▸ **Exercise**
Reproduce all records word for word.
── Provided records ──
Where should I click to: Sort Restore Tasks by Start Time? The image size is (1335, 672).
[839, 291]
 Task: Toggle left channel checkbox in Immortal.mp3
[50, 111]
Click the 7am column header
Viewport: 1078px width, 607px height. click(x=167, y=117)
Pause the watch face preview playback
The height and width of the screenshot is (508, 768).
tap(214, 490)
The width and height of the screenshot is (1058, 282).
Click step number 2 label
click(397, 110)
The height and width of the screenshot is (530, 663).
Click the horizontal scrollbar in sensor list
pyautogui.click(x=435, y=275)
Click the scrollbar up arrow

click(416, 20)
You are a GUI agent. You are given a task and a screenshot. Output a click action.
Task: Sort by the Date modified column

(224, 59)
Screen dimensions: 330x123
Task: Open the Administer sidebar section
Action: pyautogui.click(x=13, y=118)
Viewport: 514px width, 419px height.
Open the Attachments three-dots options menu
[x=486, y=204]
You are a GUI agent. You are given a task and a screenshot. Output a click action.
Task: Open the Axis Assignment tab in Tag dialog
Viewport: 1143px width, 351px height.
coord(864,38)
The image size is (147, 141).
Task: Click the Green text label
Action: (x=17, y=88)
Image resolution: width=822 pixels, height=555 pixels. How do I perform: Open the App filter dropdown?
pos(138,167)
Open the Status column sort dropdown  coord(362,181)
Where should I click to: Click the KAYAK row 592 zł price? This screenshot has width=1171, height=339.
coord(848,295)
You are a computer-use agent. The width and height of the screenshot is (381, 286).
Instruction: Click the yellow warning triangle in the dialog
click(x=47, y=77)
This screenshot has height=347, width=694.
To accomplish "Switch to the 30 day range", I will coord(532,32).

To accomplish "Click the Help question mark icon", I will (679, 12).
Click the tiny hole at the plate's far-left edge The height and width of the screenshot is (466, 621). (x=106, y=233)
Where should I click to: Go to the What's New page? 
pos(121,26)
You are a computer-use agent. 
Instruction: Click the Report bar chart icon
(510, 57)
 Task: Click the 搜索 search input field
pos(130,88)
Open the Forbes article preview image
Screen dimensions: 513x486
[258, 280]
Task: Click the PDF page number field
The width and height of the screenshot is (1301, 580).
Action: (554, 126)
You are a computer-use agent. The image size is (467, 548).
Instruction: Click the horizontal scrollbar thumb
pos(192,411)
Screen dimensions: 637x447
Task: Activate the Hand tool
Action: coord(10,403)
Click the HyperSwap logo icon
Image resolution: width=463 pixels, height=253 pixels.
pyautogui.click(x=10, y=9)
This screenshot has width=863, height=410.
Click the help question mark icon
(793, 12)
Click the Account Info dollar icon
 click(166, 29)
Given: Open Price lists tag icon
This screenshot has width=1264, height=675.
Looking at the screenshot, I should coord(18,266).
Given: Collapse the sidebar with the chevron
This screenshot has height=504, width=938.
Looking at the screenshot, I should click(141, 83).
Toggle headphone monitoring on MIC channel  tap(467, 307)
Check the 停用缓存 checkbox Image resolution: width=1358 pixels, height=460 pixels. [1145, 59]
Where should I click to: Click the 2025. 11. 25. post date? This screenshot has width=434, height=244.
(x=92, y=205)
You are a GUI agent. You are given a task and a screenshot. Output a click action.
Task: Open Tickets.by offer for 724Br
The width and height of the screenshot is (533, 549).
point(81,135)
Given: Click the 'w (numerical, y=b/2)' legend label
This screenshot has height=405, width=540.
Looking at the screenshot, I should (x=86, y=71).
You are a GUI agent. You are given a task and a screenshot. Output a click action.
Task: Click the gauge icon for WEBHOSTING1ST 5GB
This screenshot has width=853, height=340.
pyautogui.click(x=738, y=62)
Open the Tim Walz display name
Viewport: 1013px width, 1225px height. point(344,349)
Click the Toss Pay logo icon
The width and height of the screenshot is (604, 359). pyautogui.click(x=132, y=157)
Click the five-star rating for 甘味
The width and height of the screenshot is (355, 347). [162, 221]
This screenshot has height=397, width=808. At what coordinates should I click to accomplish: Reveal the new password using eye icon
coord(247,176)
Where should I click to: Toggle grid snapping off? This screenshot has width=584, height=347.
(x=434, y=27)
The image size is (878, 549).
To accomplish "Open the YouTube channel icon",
───
▸ **Expected output**
Where should I click to: Sort Restore Tasks by Start Time? The image size is (1335, 672).
[839, 291]
 Task: Toggle left channel checkbox in Immortal.mp3
[50, 111]
Click the 7am column header
Viewport: 1078px width, 607px height. click(x=167, y=117)
Pause the watch face preview playback
The height and width of the screenshot is (508, 768).
tap(214, 490)
The width and height of the screenshot is (1058, 282).
Click step number 2 label
click(397, 110)
The height and width of the screenshot is (530, 663).
Click the horizontal scrollbar in sensor list
pyautogui.click(x=435, y=275)
Click the scrollbar up arrow

click(416, 20)
You are a GUI agent. You are given a task and a screenshot. Output a click action.
Task: Sort by the Date modified column

(224, 59)
Screen dimensions: 330x123
Task: Open the Administer sidebar section
Action: pyautogui.click(x=13, y=118)
Viewport: 514px width, 419px height.
Open the Attachments three-dots options menu
[x=486, y=204]
You are a GUI agent. You are given a task and a screenshot. Output a click action.
Task: Open the Axis Assignment tab in Tag dialog
Viewport: 1143px width, 351px height.
coord(864,38)
The image size is (147, 141).
Task: Click the Green text label
Action: (x=17, y=88)
Image resolution: width=822 pixels, height=555 pixels. How do I perform: Open the App filter dropdown?
pos(138,167)
Open the Status column sort dropdown  coord(362,181)
Where should I click to: Click the KAYAK row 592 zł price? This screenshot has width=1171, height=339.
coord(848,295)
You are a computer-use agent. The width and height of the screenshot is (381, 286).
Instruction: Click the yellow warning triangle in the dialog
click(x=47, y=77)
This screenshot has height=347, width=694.
To accomplish "Switch to the 30 day range", I will coord(532,32).

To accomplish "Click the Help question mark icon", I will (679, 12).
Click the tiny hole at the plate's far-left edge The height and width of the screenshot is (466, 621). (x=106, y=233)
Where should I click to: Go to the What's New page? 
pos(121,26)
You are a computer-use agent. 
Instruction: Click the Report bar chart icon
(510, 57)
 Task: Click the 搜索 search input field
pos(130,88)
Open the Forbes article preview image
Screen dimensions: 513x486
[258, 280]
Task: Click the PDF page number field
The width and height of the screenshot is (1301, 580).
Action: (554, 126)
You are a computer-use agent. The image size is (467, 548).
Instruction: Click the horizontal scrollbar thumb
pos(192,411)
Screen dimensions: 637x447
Task: Activate the Hand tool
Action: coord(10,403)
Click the HyperSwap logo icon
Image resolution: width=463 pixels, height=253 pixels.
pyautogui.click(x=10, y=9)
This screenshot has width=863, height=410.
Click the help question mark icon
(793, 12)
Click the Account Info dollar icon
 click(166, 29)
Given: Open Price lists tag icon
This screenshot has width=1264, height=675.
Looking at the screenshot, I should coord(18,266).
Given: Collapse the sidebar with the chevron
This screenshot has height=504, width=938.
Looking at the screenshot, I should click(141, 83).
Toggle headphone monitoring on MIC channel  tap(467, 307)
Check the 停用缓存 checkbox Image resolution: width=1358 pixels, height=460 pixels. [1145, 59]
Where should I click to: Click the 2025. 11. 25. post date? This screenshot has width=434, height=244.
(x=92, y=205)
You are a GUI agent. You are given a task and a screenshot. Output a click action.
Task: Open Tickets.by offer for 724Br
The width and height of the screenshot is (533, 549).
point(81,135)
Given: Click the 'w (numerical, y=b/2)' legend label
This screenshot has height=405, width=540.
Looking at the screenshot, I should (x=86, y=71).
You are a GUI agent. You are given a task and a screenshot. Output a click action.
Task: Click the gauge icon for WEBHOSTING1ST 5GB
This screenshot has width=853, height=340.
pyautogui.click(x=738, y=62)
Open the Tim Walz display name
Viewport: 1013px width, 1225px height. point(344,349)
Click the Toss Pay logo icon
The width and height of the screenshot is (604, 359). pyautogui.click(x=132, y=157)
Click the five-star rating for 甘味
The width and height of the screenshot is (355, 347). [162, 221]
This screenshot has height=397, width=808. At what coordinates should I click to accomplish: Reveal the new password using eye icon
coord(247,176)
Where should I click to: Toggle grid snapping off? This screenshot has width=584, height=347.
(x=434, y=27)
The image size is (878, 549).
To accomplish "Open the YouTube channel icon",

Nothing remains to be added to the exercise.